Neda was the young Iranian woman of beautiful spirit who was senselessly gunned down by Iran’s terrorist Islamic regime. She hadn’t a political bone in her body, but she was intuitively outraged by the regime’s brutal repression of the protests against a massively crooked election. She courageously attended her first protest, and gave her life as a result.

In murdering Neda, the regime destroyed forever any illusions of its own decency and legitimacy, while Neda herself was immortalized. Jesus said that “unless a grain of wheat fall to the earth and die, it cannot bear much fruit.” The world will never forget Neda, and the Iranian people will never rest until they are free of political and religious tyranny. Through her sacrifice, Neda has already begun to bear an incalculable harvest of good fruit.

What a refreshing contrast this Times’ pick is, compared to the values-neutral, politically correct, agenda-driven, nauseating pap we’ve come to expect from our own Time Magazine each year.
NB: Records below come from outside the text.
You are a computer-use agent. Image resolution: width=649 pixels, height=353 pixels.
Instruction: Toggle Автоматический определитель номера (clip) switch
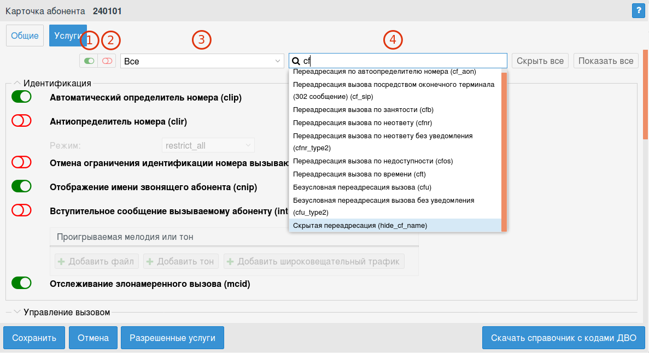click(22, 97)
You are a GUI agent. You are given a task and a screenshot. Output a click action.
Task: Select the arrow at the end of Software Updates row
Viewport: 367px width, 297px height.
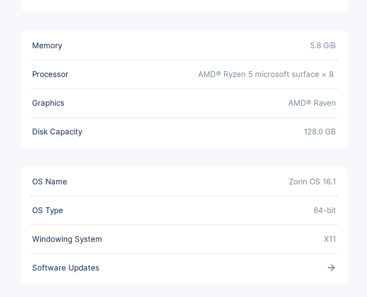(331, 268)
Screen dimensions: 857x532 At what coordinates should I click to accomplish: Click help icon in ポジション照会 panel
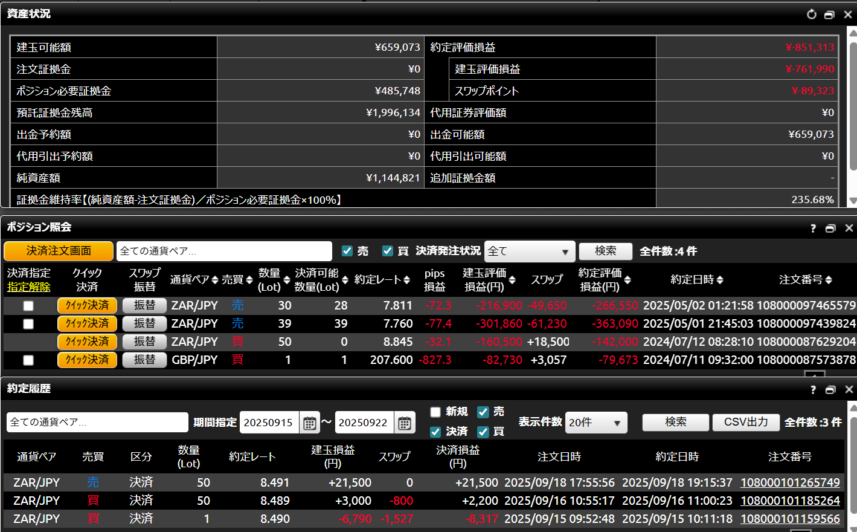[x=813, y=228]
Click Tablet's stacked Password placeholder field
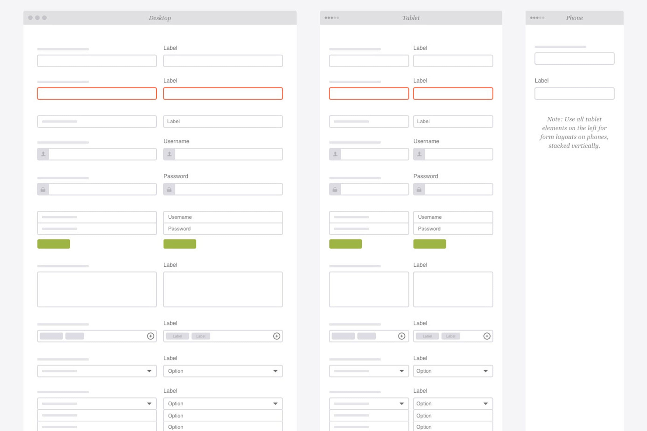Image resolution: width=647 pixels, height=431 pixels. pos(453,229)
A well-done, inspiring piece. May journalism be reborn with many more like it.

Then, over at the Washington Post, Charles Krauthammer, again proves to be our own Charles Martell (i.e. Charlie “the Hammer“). America used to stand for something noble, but how far we have fallen. Krauthammer documents the opportunities that were lost this year – particularly one opportunity after another to encourage and advance democracy and human rights – and nuclear safety – in Iran – because the man we chose to pilot our ship of state has no belief in America’s exceptional world role in this regard.

It’s excellent reading, it’s sad reading, it’s tragic reading, and I hope it’s reading that will get you angry enough to begin to speak out, so that Neda’s sacrifice will not have been in vain.

Recall, America, that to whom much is given, much will be required. And then consider that, according to the principles of the Kingdom, it is in helping others that we help ourselves, and “to him who knows to do good, and does not do it, it is sin” (Jas 4:17).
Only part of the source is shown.